The causes of the crisis are well known by the industry, and they have accurately diagnosed it in many published articles, interventions, communication websites and even policy documents, showing a strong correlation coefficient (amounting to causality) between the general decline in performance in the indicators of financial markets, insurance and real estate financing, on the one hand, and the administrative inertia in the leaders of the system on the other. One of the lessons learned from the Hong Kong study is the importance of the impact of information to correct the markets, and the immediate large returns that can be achieved by restoring confidence in the markets but restoring confidence has different instruments from one market to another In its administrative and supervisory arteries.

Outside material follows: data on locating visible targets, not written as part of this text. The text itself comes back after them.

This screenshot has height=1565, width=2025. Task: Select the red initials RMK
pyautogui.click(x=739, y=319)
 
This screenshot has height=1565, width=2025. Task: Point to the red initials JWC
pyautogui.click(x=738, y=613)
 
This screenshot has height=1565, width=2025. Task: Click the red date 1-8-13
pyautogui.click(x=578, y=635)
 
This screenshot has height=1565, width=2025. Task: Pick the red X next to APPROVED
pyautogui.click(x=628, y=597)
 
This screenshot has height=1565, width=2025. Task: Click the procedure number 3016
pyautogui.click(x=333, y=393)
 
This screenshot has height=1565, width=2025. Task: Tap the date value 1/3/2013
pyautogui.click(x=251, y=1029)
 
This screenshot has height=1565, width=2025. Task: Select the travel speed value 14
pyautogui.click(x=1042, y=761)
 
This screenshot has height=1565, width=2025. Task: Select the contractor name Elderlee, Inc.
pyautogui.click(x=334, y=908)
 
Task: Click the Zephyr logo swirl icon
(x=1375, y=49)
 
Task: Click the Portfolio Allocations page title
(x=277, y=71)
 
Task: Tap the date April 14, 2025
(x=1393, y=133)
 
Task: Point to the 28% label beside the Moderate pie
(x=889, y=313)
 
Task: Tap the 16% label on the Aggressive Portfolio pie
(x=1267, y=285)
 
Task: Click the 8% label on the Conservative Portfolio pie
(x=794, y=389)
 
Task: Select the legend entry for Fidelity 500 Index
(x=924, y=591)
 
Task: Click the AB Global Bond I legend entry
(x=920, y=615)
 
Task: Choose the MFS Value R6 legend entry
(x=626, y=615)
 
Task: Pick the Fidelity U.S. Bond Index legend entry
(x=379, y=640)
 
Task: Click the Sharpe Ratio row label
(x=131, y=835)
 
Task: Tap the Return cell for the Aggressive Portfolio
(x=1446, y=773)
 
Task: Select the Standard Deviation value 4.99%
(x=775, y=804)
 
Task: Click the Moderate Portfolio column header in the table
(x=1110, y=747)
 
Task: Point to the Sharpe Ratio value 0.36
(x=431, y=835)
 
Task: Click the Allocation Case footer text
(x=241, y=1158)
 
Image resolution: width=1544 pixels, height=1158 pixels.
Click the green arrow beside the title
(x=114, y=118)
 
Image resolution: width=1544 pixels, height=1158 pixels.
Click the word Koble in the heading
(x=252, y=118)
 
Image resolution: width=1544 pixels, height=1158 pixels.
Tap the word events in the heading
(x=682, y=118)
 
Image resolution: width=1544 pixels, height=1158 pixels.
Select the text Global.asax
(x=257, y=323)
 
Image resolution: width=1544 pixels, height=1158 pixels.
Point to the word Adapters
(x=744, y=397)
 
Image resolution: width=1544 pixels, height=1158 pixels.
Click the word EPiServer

And if the presidential call was launched a few days ago, specifically during Egyptian family breakfast activities, to demand the government (and not the leaders of the system) of the need to prepare a vision for the development and promotion of the Egyptian Stock Exchange, then that vision must be prepared in isolation from the influences and noise associated with purchases of public money in the shares of stock exchange companies, Because our stock market crisis is not temporary or temporary, and it is not a victim of ‘ a global shock. The shocks could rather help expose it more, especially since it has separated from a mirror of the national economy (and rather of the global economy) after the market capitalization ratio of its restricted shares fell to below 10% of GDP.
The presidential invitation aims to attract direct and indirect private investment, and to expand local and foreign private sector ownership in assets as expected.